2003年に開始された音楽SNSであるマイスペースの快進撃はフレンドスターの没落と共に始まりました。そして今回はマイスペースの番です。

 マイスペースの没落と「巣移りの儀式」は2005年のニュースコープによる580百万ドルでの買収と共に始まりました。大手企業の官僚制、収益重視の経営姿勢、そしてオンラインプレディター問題などが一斉にマイスペースを襲いました。一方受け皿のフェースブックは、2007年、プラットフォームの第三者開放と収益状況を気にしないでよい状況下にあり、その結果、多様な娯楽(当時)、実名と物理的人間関係に基づく安全基地などを暗に売り物として「巣移りの儀式」による移住者を受け入れました。(詳細は上記ビジネスウイーク誌など参照)



ソーシャルメディア=ネットコミュニティの隆盛と没落は古くはAOL、フレンドスターなどがそうでした。日本でもソーシャルネットワーク台頭時の2004年、グリー2.0と言うフェスティバルが開催された直後から、一挙にミクシィの台頭が始まり、あっという間に差が付きました。グリーは当時国内の最大規模のSNSでした。(2004年夏前はミクシィ5万、グリー7万)ネットコミュニティ上での活動よりもリアルでの付き合いを重視するグリーからネット重視派が離れ、多くの参加者がミクシィに移動しました。

また当時、多数のSNSが誕生しましたが、その殆どがミクシィとの競争に敗れ、閉鎖に追い込まれています。筆者はUUMEやフレンドマップなどが閉鎖状態になった時、多くの参加者がオフ会を頻繁に開いてネットとリアルで移転先を議論していたのを思い出します。このような集団での「巣移りの儀式」は、ゲーマーの世界でも頻繁に見られます。1-2年経ってそのゲームに飽きたら新しいゲームを求めてリーダー共々集団で移動する訳ですね。
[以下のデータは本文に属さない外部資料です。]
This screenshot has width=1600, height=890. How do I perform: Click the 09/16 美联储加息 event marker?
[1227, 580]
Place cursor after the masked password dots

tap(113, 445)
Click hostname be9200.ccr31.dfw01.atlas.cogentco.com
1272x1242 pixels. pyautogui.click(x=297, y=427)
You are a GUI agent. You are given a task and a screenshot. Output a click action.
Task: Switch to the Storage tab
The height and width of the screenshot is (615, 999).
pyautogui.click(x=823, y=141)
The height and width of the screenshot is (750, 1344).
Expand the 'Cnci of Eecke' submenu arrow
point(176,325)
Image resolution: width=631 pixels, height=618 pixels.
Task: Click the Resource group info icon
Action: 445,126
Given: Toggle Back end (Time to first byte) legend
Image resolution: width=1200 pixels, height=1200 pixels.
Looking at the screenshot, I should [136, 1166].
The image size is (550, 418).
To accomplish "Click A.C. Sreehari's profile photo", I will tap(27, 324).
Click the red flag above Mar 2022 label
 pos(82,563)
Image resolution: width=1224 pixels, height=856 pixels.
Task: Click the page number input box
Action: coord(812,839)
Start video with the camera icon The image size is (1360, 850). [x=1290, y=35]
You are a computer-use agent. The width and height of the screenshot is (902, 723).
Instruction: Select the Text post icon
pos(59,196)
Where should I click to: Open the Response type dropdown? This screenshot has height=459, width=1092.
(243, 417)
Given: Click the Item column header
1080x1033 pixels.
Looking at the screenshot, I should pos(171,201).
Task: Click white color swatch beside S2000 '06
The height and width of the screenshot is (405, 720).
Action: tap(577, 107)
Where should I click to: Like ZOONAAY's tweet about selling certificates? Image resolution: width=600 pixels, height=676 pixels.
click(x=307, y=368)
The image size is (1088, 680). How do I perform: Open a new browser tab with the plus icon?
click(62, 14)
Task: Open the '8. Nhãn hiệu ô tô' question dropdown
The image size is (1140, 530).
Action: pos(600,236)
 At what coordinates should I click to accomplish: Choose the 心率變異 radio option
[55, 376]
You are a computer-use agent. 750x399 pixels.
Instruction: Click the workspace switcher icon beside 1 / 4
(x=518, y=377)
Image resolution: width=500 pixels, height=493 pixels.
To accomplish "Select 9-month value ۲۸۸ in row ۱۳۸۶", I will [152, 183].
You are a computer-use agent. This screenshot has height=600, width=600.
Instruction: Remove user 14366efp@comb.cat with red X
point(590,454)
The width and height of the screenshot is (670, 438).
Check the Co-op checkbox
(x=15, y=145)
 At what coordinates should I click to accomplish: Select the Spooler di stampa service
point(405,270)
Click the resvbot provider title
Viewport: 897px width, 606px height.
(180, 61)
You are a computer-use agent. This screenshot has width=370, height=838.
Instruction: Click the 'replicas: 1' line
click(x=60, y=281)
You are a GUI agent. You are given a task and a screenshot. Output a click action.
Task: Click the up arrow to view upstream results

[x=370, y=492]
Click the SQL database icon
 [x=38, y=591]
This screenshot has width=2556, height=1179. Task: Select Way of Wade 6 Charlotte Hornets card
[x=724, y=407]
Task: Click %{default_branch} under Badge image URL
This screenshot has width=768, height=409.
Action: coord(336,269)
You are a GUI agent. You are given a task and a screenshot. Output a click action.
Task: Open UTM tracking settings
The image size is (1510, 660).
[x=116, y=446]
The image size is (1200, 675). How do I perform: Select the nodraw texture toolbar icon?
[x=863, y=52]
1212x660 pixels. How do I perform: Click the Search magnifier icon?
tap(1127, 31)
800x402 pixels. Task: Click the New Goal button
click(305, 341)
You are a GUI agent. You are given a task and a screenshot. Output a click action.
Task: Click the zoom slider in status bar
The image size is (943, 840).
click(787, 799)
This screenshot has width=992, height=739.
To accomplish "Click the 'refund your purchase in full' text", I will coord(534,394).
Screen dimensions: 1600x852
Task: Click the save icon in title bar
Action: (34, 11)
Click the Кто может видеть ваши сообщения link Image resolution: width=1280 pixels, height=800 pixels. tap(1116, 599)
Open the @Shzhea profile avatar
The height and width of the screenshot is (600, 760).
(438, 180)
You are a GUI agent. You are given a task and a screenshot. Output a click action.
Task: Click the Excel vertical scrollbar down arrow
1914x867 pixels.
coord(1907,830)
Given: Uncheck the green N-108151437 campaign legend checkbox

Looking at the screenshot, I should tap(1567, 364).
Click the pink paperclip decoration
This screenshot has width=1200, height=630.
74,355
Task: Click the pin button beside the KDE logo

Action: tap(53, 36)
<今後国内でもソーシャルメディアの「巣移りの儀式」は起こる>

ミクシィ、グリー、モバゲー、ツイッター、フェースブックなどが並存する国内のソーシャルメディアの世界でもソーシャルメディアの突然死や突発的な隆盛=「巣移りの儀式」は起こり得ると考えておいた方が良いでしょう。筆者は国内において複数の大手SNSの並存という状態は、巣移りの儀式は非常に起こりやすい環境になっていると考えています。

海外からのサービスの場合には2007年に突然、2-3万人の日本人街が出来上がり、2008年から一斉に「巣移りの儀式」により、寂れていった仮想社会のセカンドライフの例があります。(現在。五千人程度の参加者数)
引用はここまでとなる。